About this exercise – Once the images are set aside, return every entry exactly.
START Supplied records
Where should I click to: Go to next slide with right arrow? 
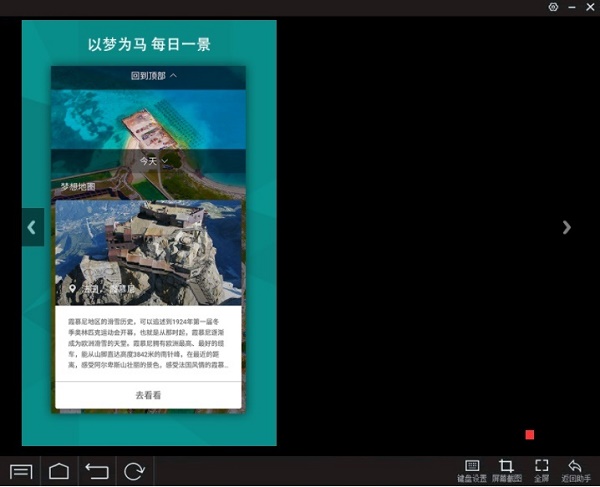[567, 227]
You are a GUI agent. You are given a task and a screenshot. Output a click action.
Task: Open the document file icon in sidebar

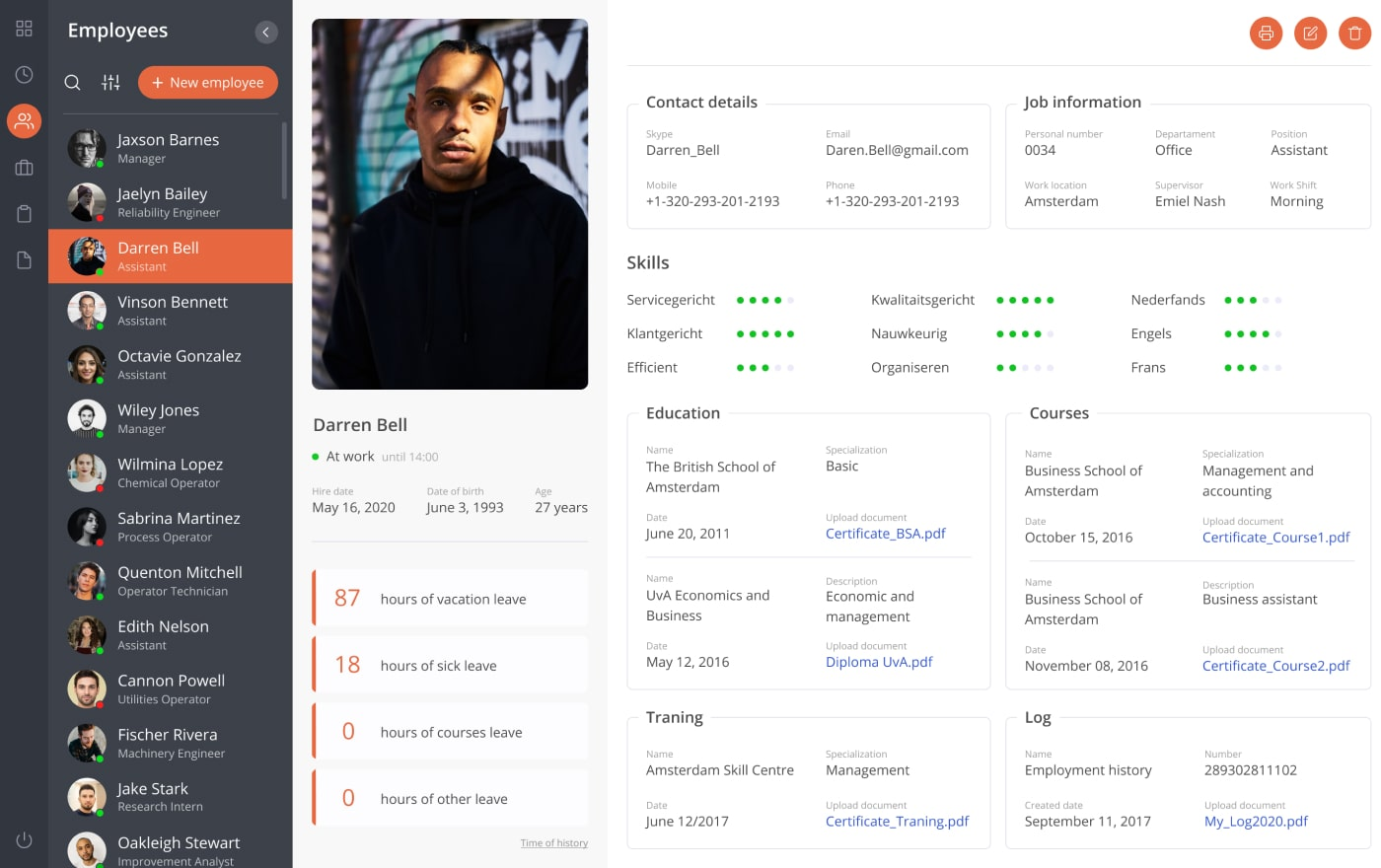24,260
END Supplied records
Answer –
Where should I click to: Go to next slide with right arrow? 
[567, 227]
You are a GUI agent. You are given a task and a screenshot. Output a click action.
Task: Open the document file icon in sidebar

24,260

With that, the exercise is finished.